■快楽は、満足させられる欲望の量と時間に依存しない ゲーテ
村松正隆さま、ご恵存賜り、ありがとうございました。
ゲーテは、ストア派に霊感を受けただけでなく、東洋とペルシャ文学を発見してから、イスラムにも霊感を受けたのですね。1815年の『西東詩集』では、「イスラム」が神への帰依を意味するなら、われわれは皆、イスラムのうちに生き、かつ死ぬ、と書きました。
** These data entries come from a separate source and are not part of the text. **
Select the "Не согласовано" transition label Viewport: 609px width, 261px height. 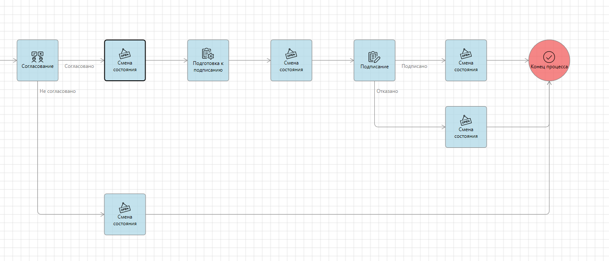[x=57, y=91]
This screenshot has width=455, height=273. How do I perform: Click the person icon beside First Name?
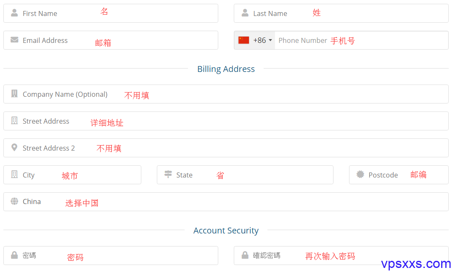click(14, 13)
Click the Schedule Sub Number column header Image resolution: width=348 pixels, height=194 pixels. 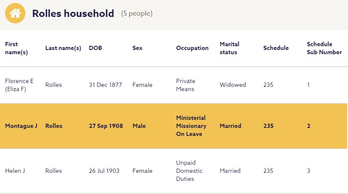[x=324, y=48]
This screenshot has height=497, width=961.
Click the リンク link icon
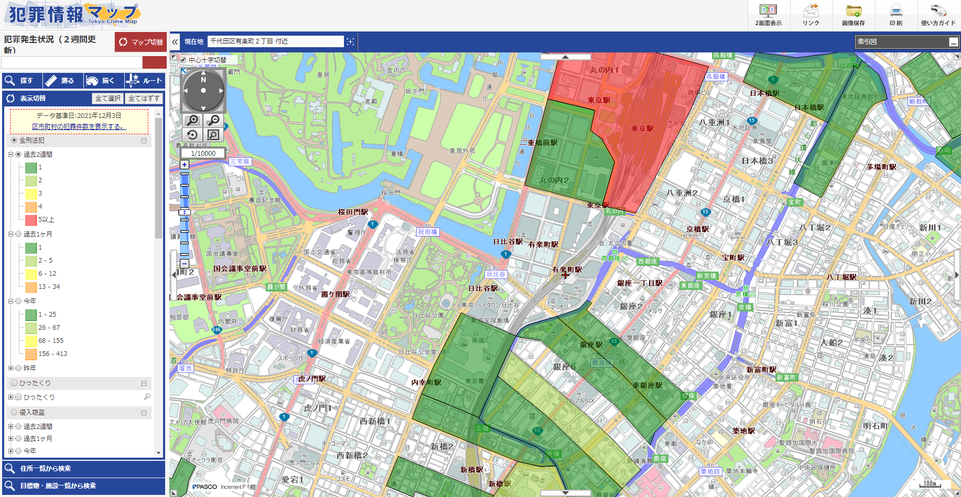[x=811, y=15]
ゲーテは、「われわれは皆、イスラムのうちに生き、かつ死ぬ」というフレーズを気に入っていてたようです。よく取り上げたのですね。
本書の最初の章がとても面白かったです。
「快楽は満足させられる欲望の量に依存しないばかりか、なかんずくそれが続く時間の長さにも依存しない。快楽は、絶対に完全であるために長時間続く必要はない。「無限の生の時間は、私たちが有限と理解しているこの生の時間が味わわせてくれる以上の快楽を味わわせることができるわけではない。」」(28)
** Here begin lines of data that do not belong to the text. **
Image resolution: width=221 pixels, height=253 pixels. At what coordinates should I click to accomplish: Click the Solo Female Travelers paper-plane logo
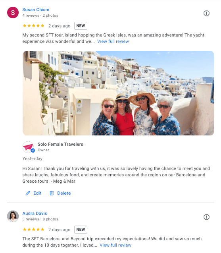[28, 147]
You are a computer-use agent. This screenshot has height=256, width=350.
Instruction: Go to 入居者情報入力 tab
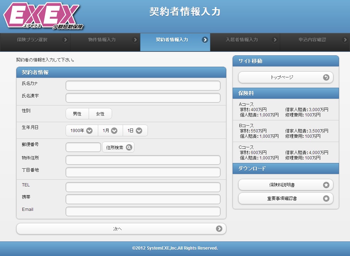tap(241, 40)
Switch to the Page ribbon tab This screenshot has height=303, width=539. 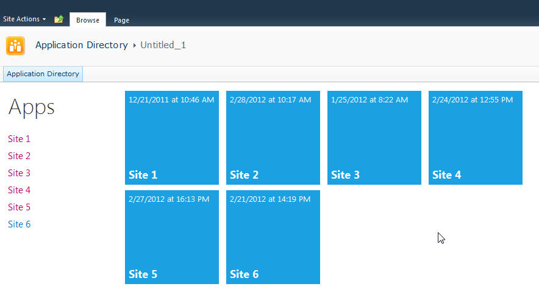[122, 20]
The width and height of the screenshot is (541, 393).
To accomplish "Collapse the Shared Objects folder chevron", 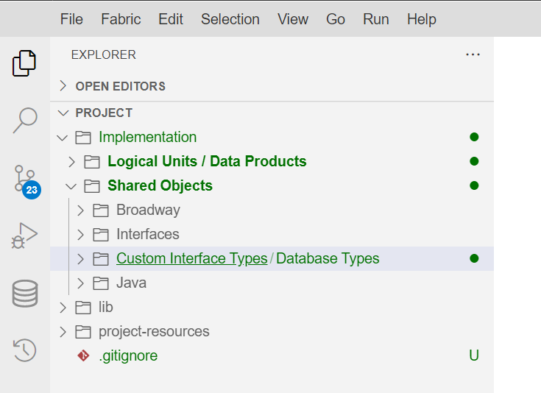I will click(x=71, y=186).

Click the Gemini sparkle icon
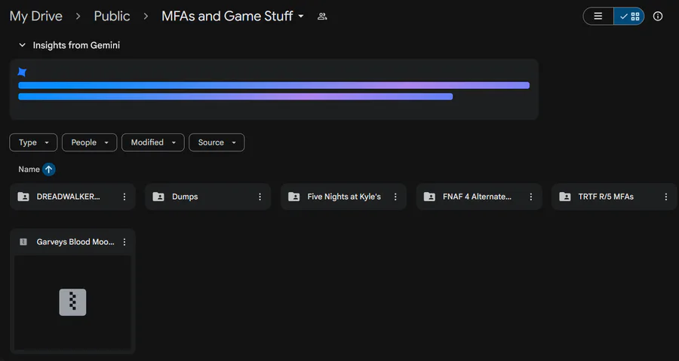[x=22, y=72]
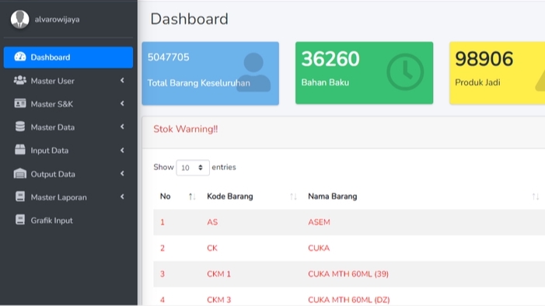Open the Show entries count dropdown
The image size is (545, 306).
click(x=193, y=168)
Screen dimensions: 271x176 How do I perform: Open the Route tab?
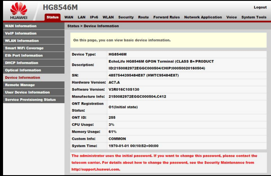(x=143, y=17)
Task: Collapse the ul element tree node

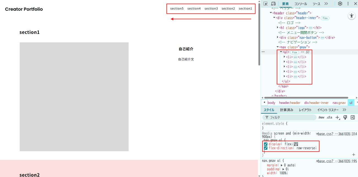Action: 281,52
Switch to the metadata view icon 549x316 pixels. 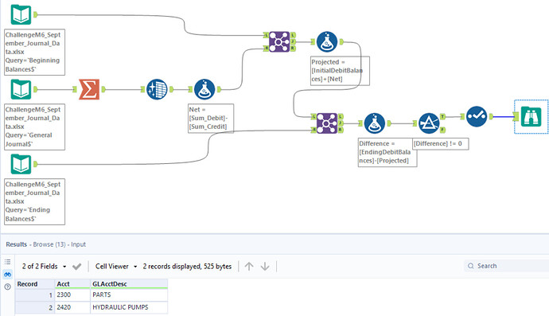pyautogui.click(x=7, y=262)
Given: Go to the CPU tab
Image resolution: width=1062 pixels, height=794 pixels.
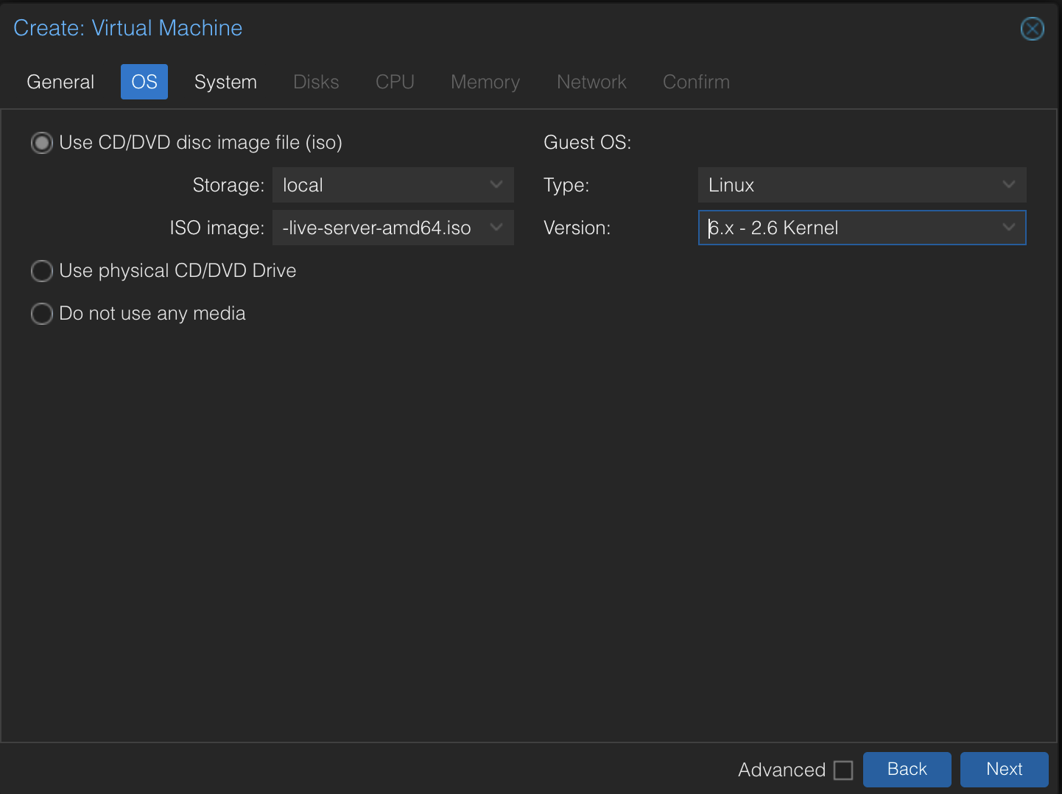Looking at the screenshot, I should coord(395,82).
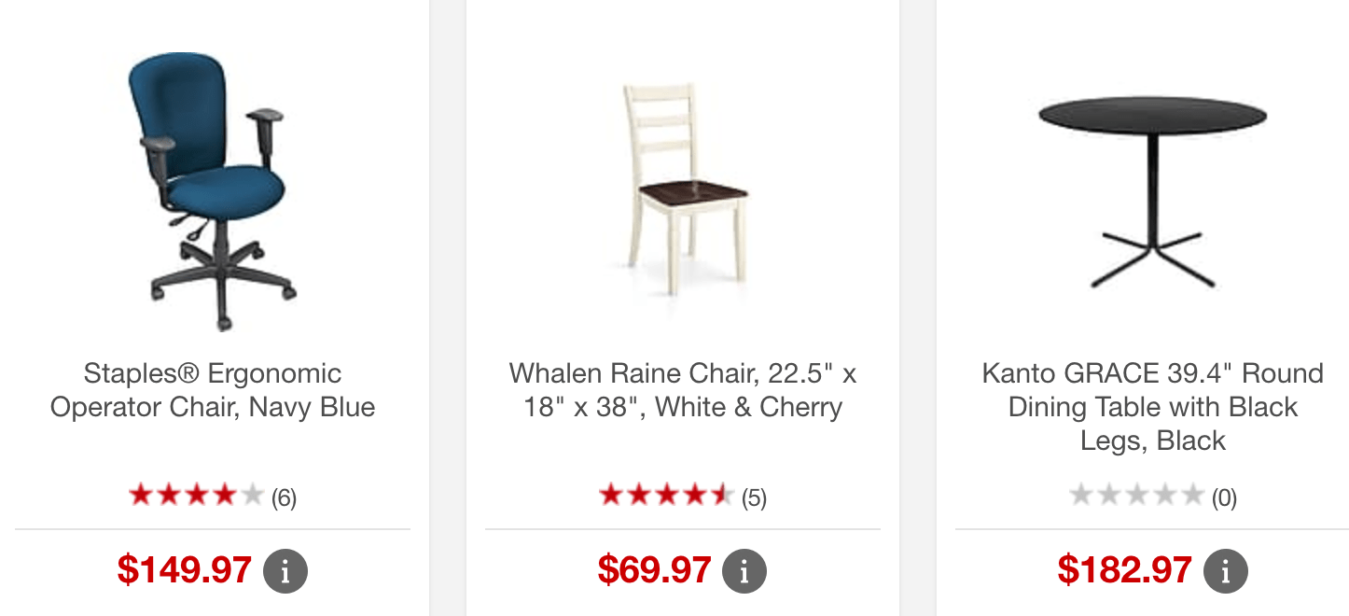This screenshot has height=616, width=1349.
Task: Click the gray fifth star on the Staples chair rating
Action: coord(252,496)
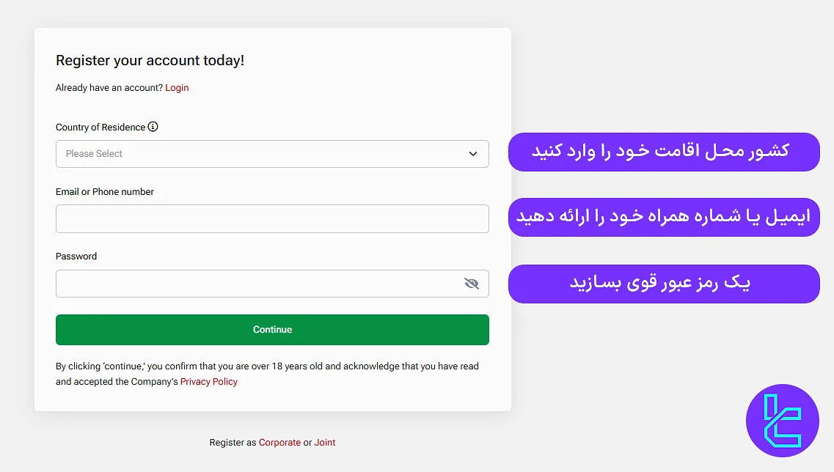This screenshot has height=472, width=834.
Task: Click the Country of Residence label
Action: point(100,127)
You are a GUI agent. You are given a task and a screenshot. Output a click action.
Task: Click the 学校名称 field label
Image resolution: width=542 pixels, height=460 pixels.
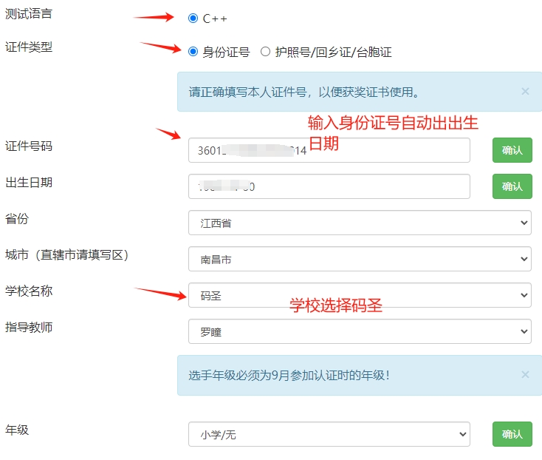pos(29,291)
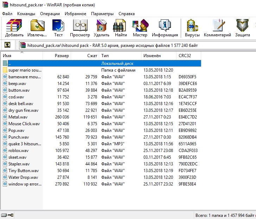The height and width of the screenshot is (219, 256).
Task: Click the drive and key status bar icon
Action: coord(7,215)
快楽の頂点というのは、「魂の完全な平安を保証するもの」だというのですね。この頂点があれば、時間は関係ないのだと。
しかしこれは、人生において、自分の魂の頂点を経験することではなく、現在という時間が、すべて頂点になりうるということです。それは、過去と未来について考えずに、現在に集中する能力を前提としています。これは人格の成長を前提とするのではなく、人格が成長するにせよ、そうでないにせよ、「いま生きて在る」ことの歓びを、快楽として感じられるということですね。では、そのために必要なことは何か、という問題になりますが、本書は第二章で、やはり「精神の高み」に達するための「修練」を前提としています。
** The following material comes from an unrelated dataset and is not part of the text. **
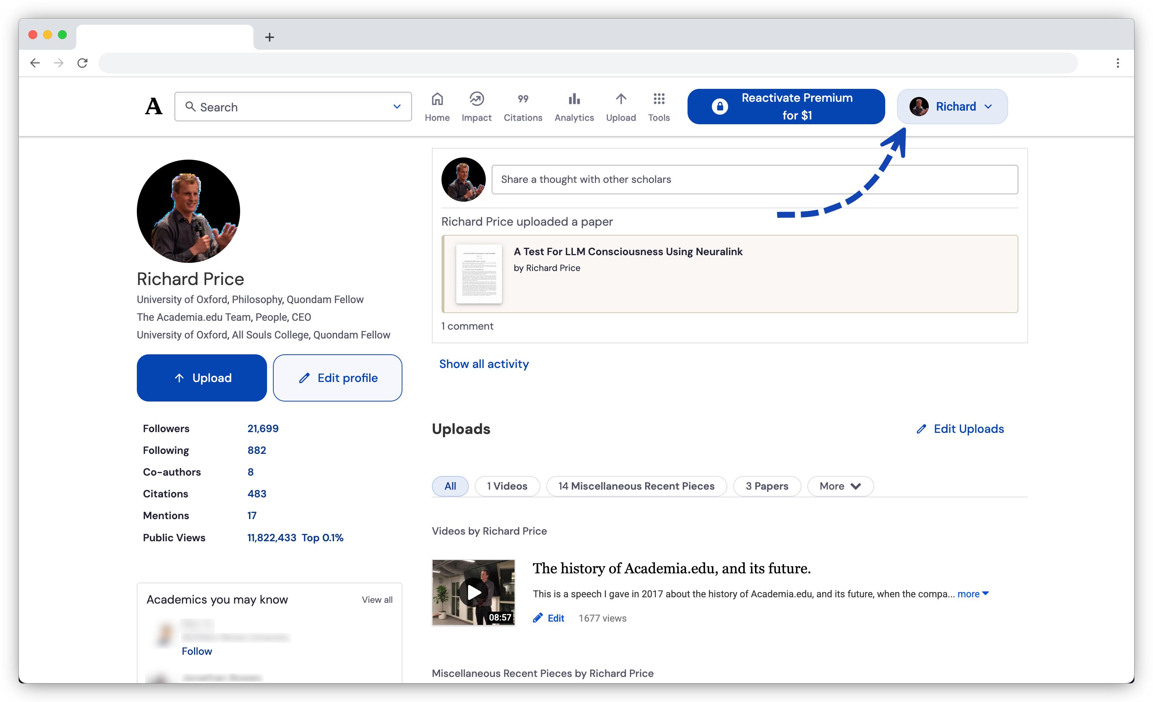Viewport: 1153px width, 702px height.
Task: Select the 14 Miscellaneous Recent Pieces tab
Action: (636, 486)

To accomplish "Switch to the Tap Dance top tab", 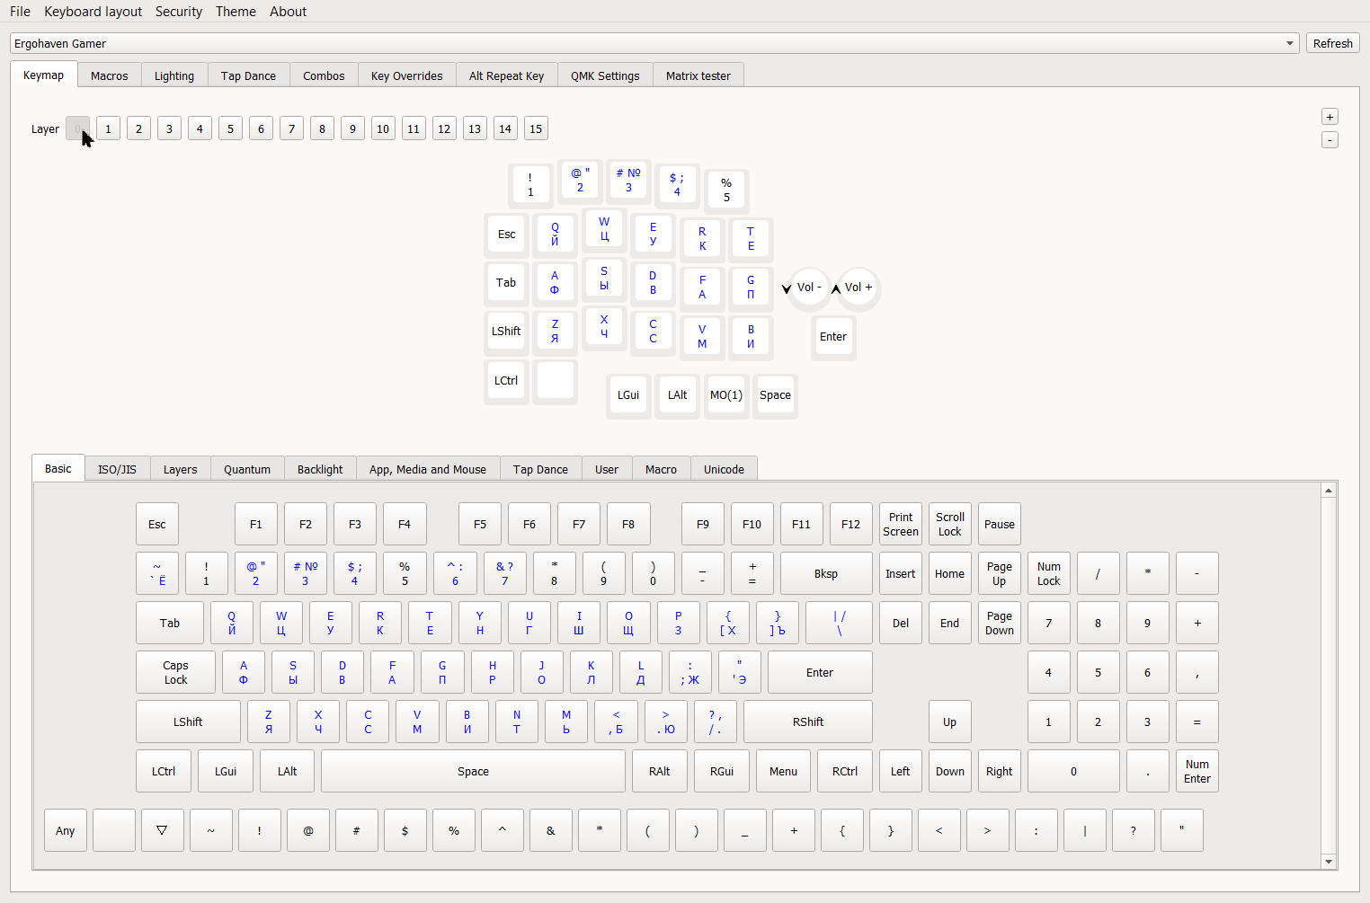I will click(x=248, y=75).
精神の修練、人格の成長、という想定があってこそ、「いま生きて在ることの歓び」がある。それはなぜかと言えば、私たちの欲望が歓びの源泉にならず、欲望以外の快楽が感じられるようになるからでしょう。そのような快楽は、欲望を脱して、絶対性と完全性を備えているのでしょう。
そのようなことを考えてみました。